The celiac model used a similar architecture to the gluten sensitivity model but handled even more extreme class imbalance (only 3.1% of customers). We applied the same feature engineering approach but tuned hyperparameters separately through Optuna hyperparameter optimization to find configurations that performed best for this rarer condition.

Considerations

Celiac disease is a medical condition requiring strict gluten avoidance. These customers benefit from specialized support—information about cross-contamination, certified gluten-free products, and proactive customer service. A separate model allows the company to identify and serve this segment differently from general gluten-sensitive customers.

Results & Impact

The celiac model achieved ROC-AUC of 0.9401, performing even better than the gluten sensitivity model due to the distinctiveness of celiac purchasing patterns. At top 10%, it achieved 25.3% precision, which while lower than the gluten sensitivity model, still provides value for identifying candidates for specialized celiac customer service programs.

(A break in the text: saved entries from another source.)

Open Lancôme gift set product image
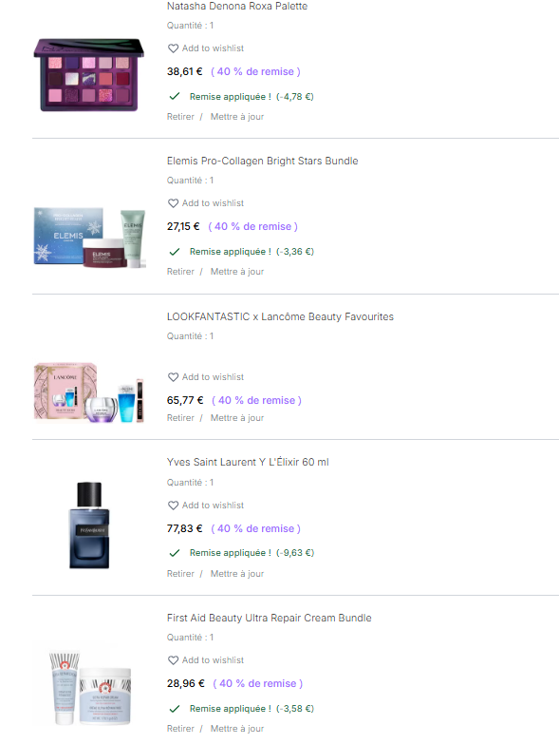The image size is (559, 744). click(88, 392)
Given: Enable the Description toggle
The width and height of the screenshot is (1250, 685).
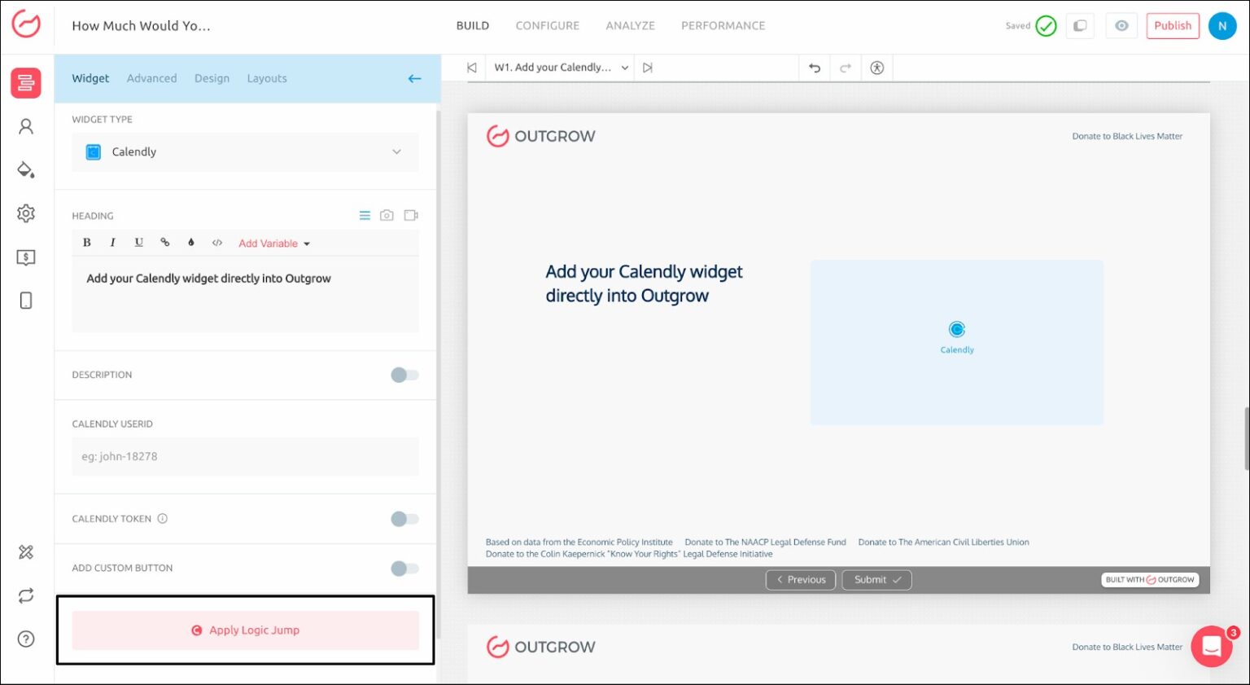Looking at the screenshot, I should pyautogui.click(x=404, y=375).
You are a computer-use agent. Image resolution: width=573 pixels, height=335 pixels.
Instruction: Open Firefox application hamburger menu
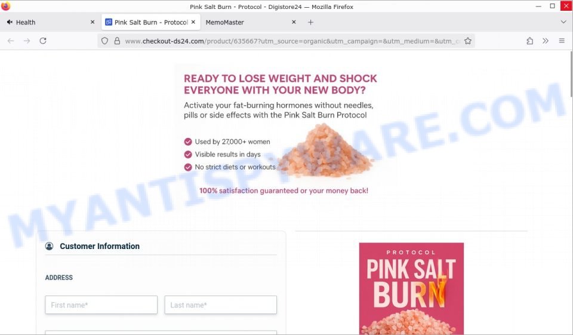[562, 41]
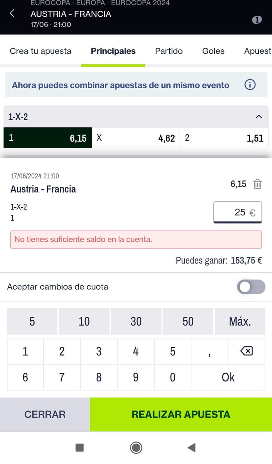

Feature Engineering & Threshold Optimization

Goal

Build a comprehensive threshold optimization framework that evaluated the tradeoff between precision and recall based on business cost. Instead of using default 0.5 probability thresholds, test multiple threshold strategies across different model configurations.

Approach

We performed extensive validation with 100-fold cross-validation comparing four different threshold strategies across eight model configurations. The analysis examined the cost implications of false positives (sending offers to uninterested customers) versus false negatives (missing interested customers).

Considerations

Threshold selection directly impacts business ROI. A lower threshold catches more gluten-sensitive customers (higher recall) but wastes money on false positives. A higher threshold improves precision but misses interested customers. By analyzing the cost structure of marketing campaigns, we could optimize thresholds for maximum business value rather than maximum statistical accuracy.

Results & Impact

Threshold optimization revealed that adjusting the decision boundary could reduce marketing campaign costs by 40-60% compared to standard approaches. Instead of casting a wide net with moderate precision, the optimized model could identify the highest-confidence gluten-sensitive customers, allowing marketing to achieve better ROI by being more selective with their budget.

How It All Comes Together

The project demonstrates how machine learning can solve a real retail problem when you move beyond surface-level metrics to understand business constraints and customer behavior patterns.

The key insight was that customers reveal their dietary needs through purchase behavior—you don't need them to tell you. By analyzing transaction patterns rather than relying on surveys or explicit signals, the company could identify market segments, target them efficiently, and improve customer satisfaction by sending relevant offers.

The combination of careful feature engineering, proper handling of class imbalance, and business-aware threshold optimization created a system that actually improved marketing operations, not just achieved high accuracy numbers. The work showed that model performance metrics matter less than whether the solution actually helps the business achieve its goals.